We use estimated figures for about 20% of all returns within the Gambling Industry Statistics publication.
Limitations – Other
Where there may be limitations with the data we publish, these will be written within the publication alongside the data.
Provisional and revised statistics
There may be differences in the data in our industry statistics on each new publication due to our use of apportioning and estimating. We only update figures for the last three reporting periods. This means our statistics for the last three reporting periods should be considered provisional, meaning they could change in future publications.
Where we receive new data from operators (for example, a regulatory return covering a period for which we had used apportioning or estimating) we will update our data.
Unless any updates to the data create major changes to our statistics, the updated figures will be published in later scheduled publications of Gambling Industry Statistics (currently May and November annually). Sometimes, we may explain any data issues on the Industry Statistics pages of our website.
For further information, please read the Official Statistics revisions and corrections policy on our website.

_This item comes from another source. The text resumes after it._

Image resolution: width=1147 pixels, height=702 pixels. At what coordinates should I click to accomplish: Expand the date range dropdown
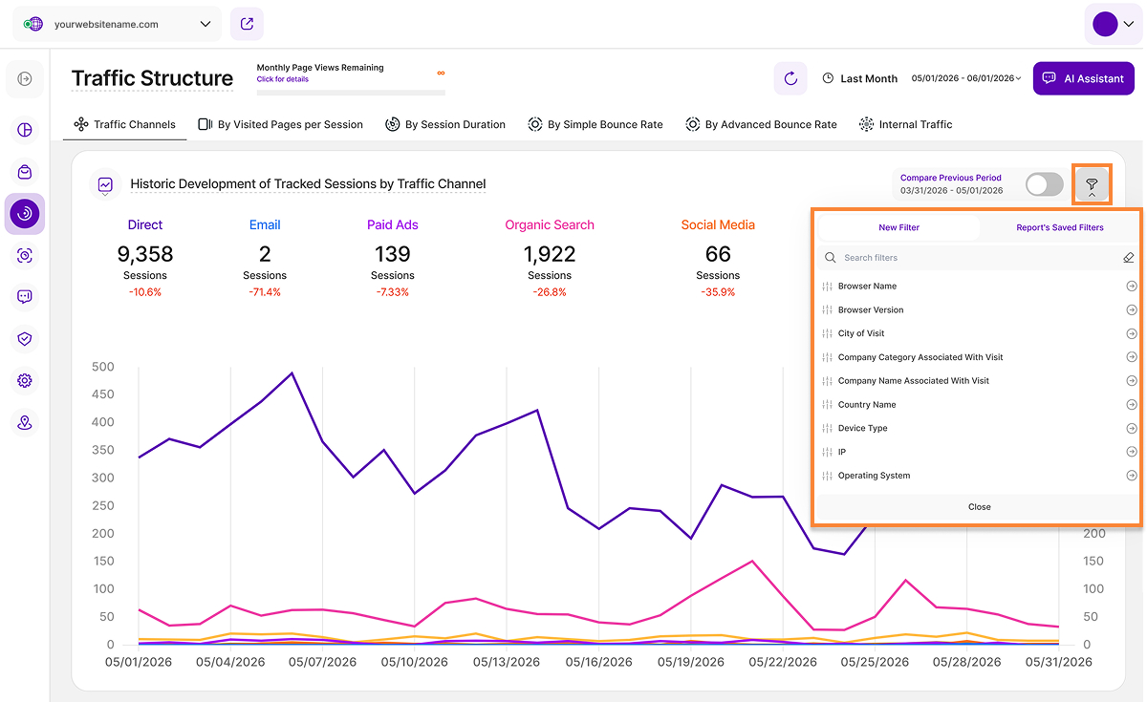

Where our statistics cover
Our Gambling Industry Statistics cover data on gambling products and services provided to customers in Great Britain. Since 1 November 2014, this includes gambling businesses based overseas offering gambling to customers in Great Britain.
The statistics do not include data for Northern Ireland, the Isle of Man or the Channel Islands, which are separate regulatory jurisdictions. The exception is National Lottery data, which covers sales to customers based in Northern Ireland.
Mergers and acquisitions
When two or more gambling businesses merge, or one business buys another, there may be some duplication of the data. We work closely with those businesses to make sure their data is accurate.
Up to March 2012, data about the number and type of gambling premises was given to us by local authorities. Data from this source was often incomplete. From March 2013 onwards, premises figures have been given to us by operators in regulatory returns. We do not recommend comparing the data across the two periods.
Our data is either based on the position at the end of the year concerned (for example 31 March 2020) or reflects an average of the values for dates falling within each 12-month period (for example 1 April 2019 - 31 March 2020). We explain which approach we have used within our publications.
We do not adjust historic Gambling Industry Statistics figures for inflation.
We calculate our totals and percentages from unrounded figures.